Good morning, participants!
T.G.I.F.!
Warm-up:
Your workout for Friday, June 15 – Good Things Always Come in 3s II:
Do each set 3 times in a row without a break. Do them as fast or slow as you like. Take a short recovery between each set of exercises. If your form is suffering, stop for a few seconds and keep going when you can (not when you want to – there IS a difference). If the exercise alternates sides, count both sides – left and right – as 1 rep. This is challenging, but if it is too hard to finish each set without stopping a lot, I grant you permission to count each side as 1 rep. Watch – as you get stronger and increase your endurance, pretty soon you’ll be able to do it all.
1st set
- Sumo squat pulses* (*Lift and lower your squat in small movements – no more than 6 inches) – 30 reps
- Sumo squats with right heel up – 30 reps
- Sumo squats with left heel up – 30 reps
- Repeat set two more times
2nd set
- V-sit in and outs – 30 reps
- Forward bicycle legs – 30 reps
- Reverse bicycle legs – 30 reps
- Repeat set two more times
3rd set
If these moves cause pain in your lower back, just lift the upper body. However, this is a lower back exercise so don’t be afraid to feel it in your lower back. Extensions are really healthy for your spine.
- Supermans – 30 reps
- Flutter kicks – 30 reps
- Crisscross legs and arms – 30 reps
- Repeat set two more times
4th set
Stand up with great posture, brace your core. Take your straight arms out to the side in line with your shoulders. Contract all of your arm muscles.

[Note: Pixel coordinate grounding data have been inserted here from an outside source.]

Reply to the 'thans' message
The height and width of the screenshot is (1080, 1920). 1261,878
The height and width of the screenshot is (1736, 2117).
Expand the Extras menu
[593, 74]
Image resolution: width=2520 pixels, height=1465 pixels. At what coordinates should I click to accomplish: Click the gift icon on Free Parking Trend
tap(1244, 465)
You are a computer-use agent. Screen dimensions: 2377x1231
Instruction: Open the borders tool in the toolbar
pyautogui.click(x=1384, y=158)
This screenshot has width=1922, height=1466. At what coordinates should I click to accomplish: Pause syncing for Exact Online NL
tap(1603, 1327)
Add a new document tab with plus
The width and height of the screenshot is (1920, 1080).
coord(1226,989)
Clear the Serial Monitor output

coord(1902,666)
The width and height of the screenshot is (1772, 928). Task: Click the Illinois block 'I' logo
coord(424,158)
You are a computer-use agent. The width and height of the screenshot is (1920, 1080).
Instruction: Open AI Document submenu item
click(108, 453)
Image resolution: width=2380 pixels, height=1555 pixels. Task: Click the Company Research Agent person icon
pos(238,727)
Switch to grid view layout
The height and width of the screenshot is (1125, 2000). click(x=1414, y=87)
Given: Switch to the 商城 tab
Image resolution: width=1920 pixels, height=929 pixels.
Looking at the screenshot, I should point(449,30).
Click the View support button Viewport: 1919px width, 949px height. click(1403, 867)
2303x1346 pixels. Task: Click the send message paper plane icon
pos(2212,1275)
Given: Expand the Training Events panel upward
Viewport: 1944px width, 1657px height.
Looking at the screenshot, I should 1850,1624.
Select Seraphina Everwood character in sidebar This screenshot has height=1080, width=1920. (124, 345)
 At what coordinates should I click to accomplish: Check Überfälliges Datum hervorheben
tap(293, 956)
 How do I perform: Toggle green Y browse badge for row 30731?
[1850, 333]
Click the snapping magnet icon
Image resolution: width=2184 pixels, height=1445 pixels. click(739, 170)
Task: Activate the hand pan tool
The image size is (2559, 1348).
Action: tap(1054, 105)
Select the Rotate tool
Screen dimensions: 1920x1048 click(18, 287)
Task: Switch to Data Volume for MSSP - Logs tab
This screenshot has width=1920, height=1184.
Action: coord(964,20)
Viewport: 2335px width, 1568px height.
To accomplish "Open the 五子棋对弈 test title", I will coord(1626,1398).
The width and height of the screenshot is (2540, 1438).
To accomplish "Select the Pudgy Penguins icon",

- Forward circles with fingers pointing down (no video) – 30 reps
- Reverse circles with fingers pointing up – 30 reps
- Up and downs (move arms up and down in small range of motion alternating which fingers point up and down on each hand) – 30 reps
- Repeat set two more times
5th set
- Hover – 30 seconds
- Right hover dips – 30 seconds
- Left hover dips – 30 seconds
- Repeat set two more times
Cool down:
For a printout of today’s workout, download the PDF file here.



Happy Friday I am DONE! Woot Woot! Those hover dips are hard! I did have to modify those, phew!
Happy weekend everyone! <3
Happy Father's Day to all the dads in the world too!